Two if of the S2's I sing with.
#TurntUp from singing
Sammons Center
An inner group of singers - Vivacious
May 12, 2014:  Our end of season party was soo fun (this was my first) even though it rained cats and dogs and thundered and lightened.  There were copious adult libations, great food, great company and great fun.  I wasn't going to attend because the power was out at my house, I left the dogs in the dark and decided to attend the party, knowing the power MAY be restored upon my return.  I made the right decision to attend, THAT is something I would have regretted.

Turn of events
After being in excruciating pain for 7 months, I finally visited to my podiatrist to have my foot pain addressed.  After months of therapy and wearing orthotics, I will have Tarsal Tunnel surgery to relieve the pain.  I am looking forward to being pain free in the near future.  I had my last mani/pedi the last week May 21st.  I am keeping this French manicure until after my cousins wedding on May 23, who has a wedding on a Friday???  It was soo much fun, a Happy Hour Wedding, it began promptly at 7pm and I left at midnight. I even danced off my toenail polish.

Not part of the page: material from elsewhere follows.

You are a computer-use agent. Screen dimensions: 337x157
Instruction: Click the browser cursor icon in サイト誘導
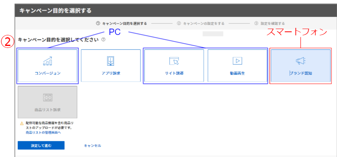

This past week leading to the end of May has been tumultuous, tenured employees resigning at work, rogue thoughts of being immobile for weeks; who is going to take me here, there, everywhere (I think of Will Varner's song Butterfly).  I know that I have a strong support system.  Normally my sister and her partner accompany me for procedures but this time, I will have my two brothers (one who is on crutches), will be my nurse maids for the first day or so – this should be interesting.

My mission in May was to perform any and everything I could do that involved using my feet; (biking, hiking, swimming [could NOT find a pool owner], walking barefoot [something I don’t like to do] because June 3rd, I will become #RearWindow.  I teased my brother about being RearWindow after he had foot surgery and being immobile for several weeks; all I can say is read my blog in June, July, August and September…yeah, I will be off that long.